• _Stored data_
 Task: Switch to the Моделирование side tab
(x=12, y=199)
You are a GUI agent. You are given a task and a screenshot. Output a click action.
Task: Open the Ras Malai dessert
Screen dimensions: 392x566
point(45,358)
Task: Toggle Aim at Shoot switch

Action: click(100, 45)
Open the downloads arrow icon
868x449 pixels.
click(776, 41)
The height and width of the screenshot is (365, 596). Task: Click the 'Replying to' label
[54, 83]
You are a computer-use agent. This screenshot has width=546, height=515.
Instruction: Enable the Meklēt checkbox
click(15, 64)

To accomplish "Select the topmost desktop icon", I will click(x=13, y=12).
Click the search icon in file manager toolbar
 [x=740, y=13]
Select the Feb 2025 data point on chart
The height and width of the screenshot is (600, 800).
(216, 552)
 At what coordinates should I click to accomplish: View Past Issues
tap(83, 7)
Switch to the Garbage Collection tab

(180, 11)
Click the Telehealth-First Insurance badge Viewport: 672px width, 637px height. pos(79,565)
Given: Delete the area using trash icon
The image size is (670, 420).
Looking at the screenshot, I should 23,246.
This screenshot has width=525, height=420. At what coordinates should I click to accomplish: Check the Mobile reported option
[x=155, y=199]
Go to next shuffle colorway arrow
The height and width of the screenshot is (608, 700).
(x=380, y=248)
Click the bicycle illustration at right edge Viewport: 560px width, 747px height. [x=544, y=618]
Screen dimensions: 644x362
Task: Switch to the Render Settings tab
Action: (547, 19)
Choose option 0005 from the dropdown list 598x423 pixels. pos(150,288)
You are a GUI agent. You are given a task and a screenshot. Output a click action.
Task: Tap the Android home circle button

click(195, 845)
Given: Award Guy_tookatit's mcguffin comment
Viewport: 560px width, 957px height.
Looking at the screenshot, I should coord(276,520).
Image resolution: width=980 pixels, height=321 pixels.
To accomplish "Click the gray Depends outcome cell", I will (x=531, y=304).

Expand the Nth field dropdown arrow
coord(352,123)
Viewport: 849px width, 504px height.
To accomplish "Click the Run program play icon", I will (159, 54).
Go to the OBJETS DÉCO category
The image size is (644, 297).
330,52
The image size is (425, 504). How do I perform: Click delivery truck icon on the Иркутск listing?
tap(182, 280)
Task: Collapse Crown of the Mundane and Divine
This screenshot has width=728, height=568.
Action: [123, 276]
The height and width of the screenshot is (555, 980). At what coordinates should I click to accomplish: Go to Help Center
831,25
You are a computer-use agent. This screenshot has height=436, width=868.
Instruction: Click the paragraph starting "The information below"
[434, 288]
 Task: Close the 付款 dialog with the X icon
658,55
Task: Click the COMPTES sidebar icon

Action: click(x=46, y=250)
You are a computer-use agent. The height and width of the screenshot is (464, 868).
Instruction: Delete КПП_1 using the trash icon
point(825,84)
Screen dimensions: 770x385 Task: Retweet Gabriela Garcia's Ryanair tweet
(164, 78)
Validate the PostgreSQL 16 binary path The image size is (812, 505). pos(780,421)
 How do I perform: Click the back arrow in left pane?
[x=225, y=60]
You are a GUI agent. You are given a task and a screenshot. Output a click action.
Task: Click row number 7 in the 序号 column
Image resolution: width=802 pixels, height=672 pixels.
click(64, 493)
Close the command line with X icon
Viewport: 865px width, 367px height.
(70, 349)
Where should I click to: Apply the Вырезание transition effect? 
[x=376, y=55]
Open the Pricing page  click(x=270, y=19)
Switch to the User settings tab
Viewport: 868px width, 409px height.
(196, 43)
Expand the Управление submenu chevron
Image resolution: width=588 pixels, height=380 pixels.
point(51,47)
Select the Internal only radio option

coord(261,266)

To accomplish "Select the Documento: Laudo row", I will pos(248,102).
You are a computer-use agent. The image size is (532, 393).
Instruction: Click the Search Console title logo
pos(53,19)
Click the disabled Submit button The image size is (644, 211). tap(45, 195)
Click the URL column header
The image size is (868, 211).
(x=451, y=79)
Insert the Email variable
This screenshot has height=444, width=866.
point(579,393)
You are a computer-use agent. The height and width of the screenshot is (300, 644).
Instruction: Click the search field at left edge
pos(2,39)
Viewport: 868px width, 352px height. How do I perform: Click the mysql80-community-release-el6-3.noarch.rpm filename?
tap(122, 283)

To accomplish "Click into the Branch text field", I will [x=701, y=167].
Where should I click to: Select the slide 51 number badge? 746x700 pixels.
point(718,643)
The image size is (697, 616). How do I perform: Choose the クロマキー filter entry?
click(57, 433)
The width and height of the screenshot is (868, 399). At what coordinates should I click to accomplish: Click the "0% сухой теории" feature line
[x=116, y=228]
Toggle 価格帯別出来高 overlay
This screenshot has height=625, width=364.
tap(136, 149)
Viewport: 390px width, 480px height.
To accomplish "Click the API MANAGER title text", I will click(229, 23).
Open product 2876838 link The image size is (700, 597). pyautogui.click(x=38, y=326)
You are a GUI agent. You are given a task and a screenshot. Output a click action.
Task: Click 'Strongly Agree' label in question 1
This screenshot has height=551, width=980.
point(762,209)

• _Requirement_
All of the data above needs to be written out exactly.

• _Solution_
 Task: Switch to the Моделирование side tab
(x=12, y=199)
You are a GUI agent. You are given a task and a screenshot. Output a click action.
Task: Open the Ras Malai dessert
Screen dimensions: 392x566
point(45,358)
Task: Toggle Aim at Shoot switch

Action: click(100, 45)
Open the downloads arrow icon
868x449 pixels.
click(776, 41)
The height and width of the screenshot is (365, 596). Task: Click the 'Replying to' label
[54, 83]
You are a computer-use agent. This screenshot has width=546, height=515.
Instruction: Enable the Meklēt checkbox
click(15, 64)

To accomplish "Select the topmost desktop icon", I will click(x=13, y=12).
Click the search icon in file manager toolbar
 [x=740, y=13]
Select the Feb 2025 data point on chart
The height and width of the screenshot is (600, 800).
(216, 552)
 At what coordinates should I click to accomplish: View Past Issues
tap(83, 7)
Switch to the Garbage Collection tab

(180, 11)
Click the Telehealth-First Insurance badge Viewport: 672px width, 637px height. pos(79,565)
Given: Delete the area using trash icon
The image size is (670, 420).
Looking at the screenshot, I should 23,246.
This screenshot has width=525, height=420. At what coordinates should I click to accomplish: Check the Mobile reported option
[x=155, y=199]
Go to next shuffle colorway arrow
The height and width of the screenshot is (608, 700).
(x=380, y=248)
Click the bicycle illustration at right edge Viewport: 560px width, 747px height. [x=544, y=618]
Screen dimensions: 644x362
Task: Switch to the Render Settings tab
Action: (547, 19)
Choose option 0005 from the dropdown list 598x423 pixels. pos(150,288)
You are a GUI agent. You are given a task and a screenshot. Output a click action.
Task: Tap the Android home circle button

click(195, 845)
Given: Award Guy_tookatit's mcguffin comment
Viewport: 560px width, 957px height.
Looking at the screenshot, I should coord(276,520).
Image resolution: width=980 pixels, height=321 pixels.
To accomplish "Click the gray Depends outcome cell", I will (x=531, y=304).

Expand the Nth field dropdown arrow
coord(352,123)
Viewport: 849px width, 504px height.
To accomplish "Click the Run program play icon", I will (159, 54).
Go to the OBJETS DÉCO category
The image size is (644, 297).
330,52
The image size is (425, 504). How do I perform: Click delivery truck icon on the Иркутск listing?
tap(182, 280)
Task: Collapse Crown of the Mundane and Divine
This screenshot has width=728, height=568.
Action: [123, 276]
The height and width of the screenshot is (555, 980). At what coordinates should I click to accomplish: Go to Help Center
831,25
You are a computer-use agent. This screenshot has height=436, width=868.
Instruction: Click the paragraph starting "The information below"
[434, 288]
 Task: Close the 付款 dialog with the X icon
658,55
Task: Click the COMPTES sidebar icon

Action: click(x=46, y=250)
You are a computer-use agent. The height and width of the screenshot is (464, 868).
Instruction: Delete КПП_1 using the trash icon
point(825,84)
Screen dimensions: 770x385 Task: Retweet Gabriela Garcia's Ryanair tweet
(164, 78)
Validate the PostgreSQL 16 binary path The image size is (812, 505). pos(780,421)
 How do I perform: Click the back arrow in left pane?
[x=225, y=60]
You are a GUI agent. You are given a task and a screenshot. Output a click action.
Task: Click row number 7 in the 序号 column
Image resolution: width=802 pixels, height=672 pixels.
click(64, 493)
Close the command line with X icon
Viewport: 865px width, 367px height.
(70, 349)
Where should I click to: Apply the Вырезание transition effect? 
[x=376, y=55]
Open the Pricing page  click(x=270, y=19)
Switch to the User settings tab
Viewport: 868px width, 409px height.
(196, 43)
Expand the Управление submenu chevron
Image resolution: width=588 pixels, height=380 pixels.
point(51,47)
Select the Internal only radio option

coord(261,266)

To accomplish "Select the Documento: Laudo row", I will pos(248,102).
You are a computer-use agent. The image size is (532, 393).
Instruction: Click the Search Console title logo
pos(53,19)
Click the disabled Submit button The image size is (644, 211). tap(45, 195)
Click the URL column header
The image size is (868, 211).
(x=451, y=79)
Insert the Email variable
This screenshot has height=444, width=866.
point(579,393)
You are a computer-use agent. The height and width of the screenshot is (300, 644).
Instruction: Click the search field at left edge
pos(2,39)
Viewport: 868px width, 352px height. How do I perform: Click the mysql80-community-release-el6-3.noarch.rpm filename?
tap(122, 283)

To accomplish "Click into the Branch text field", I will [x=701, y=167].
Where should I click to: Select the slide 51 number badge? 746x700 pixels.
point(718,643)
The image size is (697, 616). How do I perform: Choose the クロマキー filter entry?
click(57, 433)
The width and height of the screenshot is (868, 399). At what coordinates should I click to accomplish: Click the "0% сухой теории" feature line
[x=116, y=228]
Toggle 価格帯別出来高 overlay
This screenshot has height=625, width=364.
tap(136, 149)
Viewport: 390px width, 480px height.
To accomplish "Click the API MANAGER title text", I will click(229, 23).
Open product 2876838 link The image size is (700, 597). pyautogui.click(x=38, y=326)
You are a GUI agent. You are given a task and a screenshot. Output a click action.
Task: Click 'Strongly Agree' label in question 1
This screenshot has height=551, width=980.
point(762,209)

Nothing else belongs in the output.